- DVD cover
- Directed by: Tinto Brass
- Written by: Tinto Brass Carla Cipriani Massimiliano Zanin
- Starring: Anna Jimskaia Nela Lucic Max Parodi
- Cinematography: Andrea Doria
- Edited by: Tinto Brass
- Music by: Heron Borelli
- Release date: 1 January 2005;
- Running time: 104 minutes
- Country: Italy
- Language: Italian

= Monamour =

Monamour is a 2005 Italian erotic romance film directed by Tinto Brass and starring Anna Jimskaia.

==Plot ==
Marta is a young housewife, married to a man named Dario, who works for a successful book publisher and is wealthy. Despite loving her husband, Marta finds their sex life dull, having resorted to frequent masturbation and reading erotic novels to satisfy herself. Marta often writes in a journal to express her feelings. While Marta and Dario are staying away from their home in a hotel in Mantua during the Festivaletteratura, Marta visits Palazzo Te. There, Marta is followed by a stranger. The stranger takes pictures of her and forcibly kisses and gropes her before she is able to break away and flee. Later that night, while Dario is dressing for a party, Marta informs him of the assault, which he dismisses as a fantasy born of her dissatisfaction. Marta insults Dario and tells him she enjoyed the encounter.

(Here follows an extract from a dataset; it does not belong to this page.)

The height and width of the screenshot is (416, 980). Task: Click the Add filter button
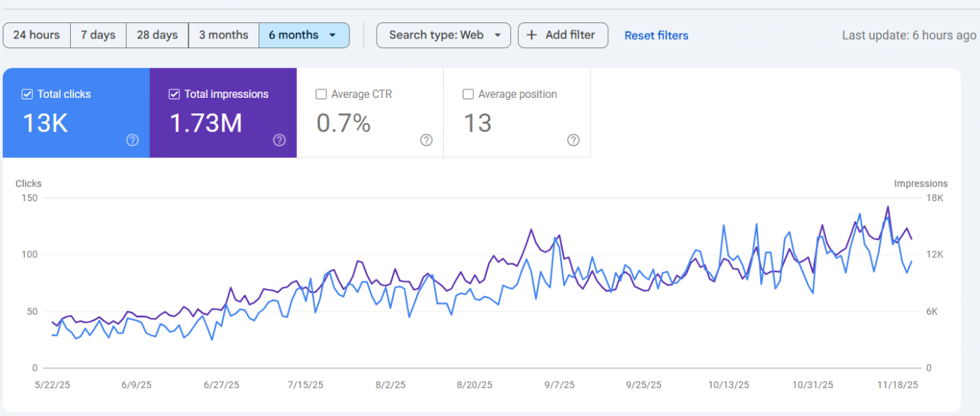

At the party, Marta encounters the stranger again. The two move to a remote location where Marta begins giving the stranger a blowjob, only to be interrupted when Marta's friend Sylvia and two others find them. Marta and Sylvia walk to the bathroom together, leaving the stranger and Sylvia's friends behind. In the bathroom, Marta describes her sexual problems to Sylvia, who suggests that she cheats on Dario. Sylvia reveals one of the two others she came to the party with is her secret lover, and claims her husband has improved sexually since she had an affair with him. Returning to their hotel room, Marta describes her encounter with the stranger in detail to Dario, and they have very quick and mediocre sex together, with Marta still unable to achieve orgasm.

In the morning, Marta finds two notes, one from Dario, and another from the stranger, calling himself Leon. She destroys both and leaves to meet with Leon. After arriving at the restaurant, Marta drinks several glasses of wine and waits for over an hour before Leon arrives. The two leave for the bathroom without eating. They have anal sex, which Marta has not done before, but greatly enjoys.

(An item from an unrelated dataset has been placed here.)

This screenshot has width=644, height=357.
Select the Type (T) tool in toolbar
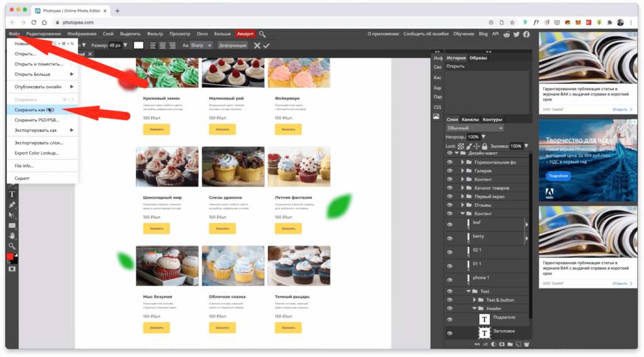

Dario enters the hotel room, searching for documents he had forgotten, and finds Marta's journal which she had hidden in a drawer. He reads it, learning of her dissatisfaction with their marriage and sex life, as well as the full details of her encounters with Leon. Dario places the journal back where he found it before leaving the hotel. Later, Marta returns to the hotel and writes in her journal. Dario walks in on her writing, at which point he confronts her about his suspicions of her cheating, yelling at her, hitting her, and calling her a slut. Marta leaves to take a bath, while Dario drinks and trashes the room.

Marta wakes up alone, and finds a letter from Dario in which he apologizes for his actions and asks her to come to the closing party of the Festival with him. She calls a phone number that Leon gave her and begs him to meet with her again. He obliges and directs her to another hotel. Marta arrives to the hotel and enters Leon's room, where he lies smoking in his bed. They have sex, after which Leon invites in one of his friends, photographs him having sex with Marta in various positions, and eventually joins them for a threesome. Later, Marta expresses worry at the thought of leaving Mantua with Dario again, and Leon gifts Marta a drawing he made of her nude, hoping to ease her anxiety.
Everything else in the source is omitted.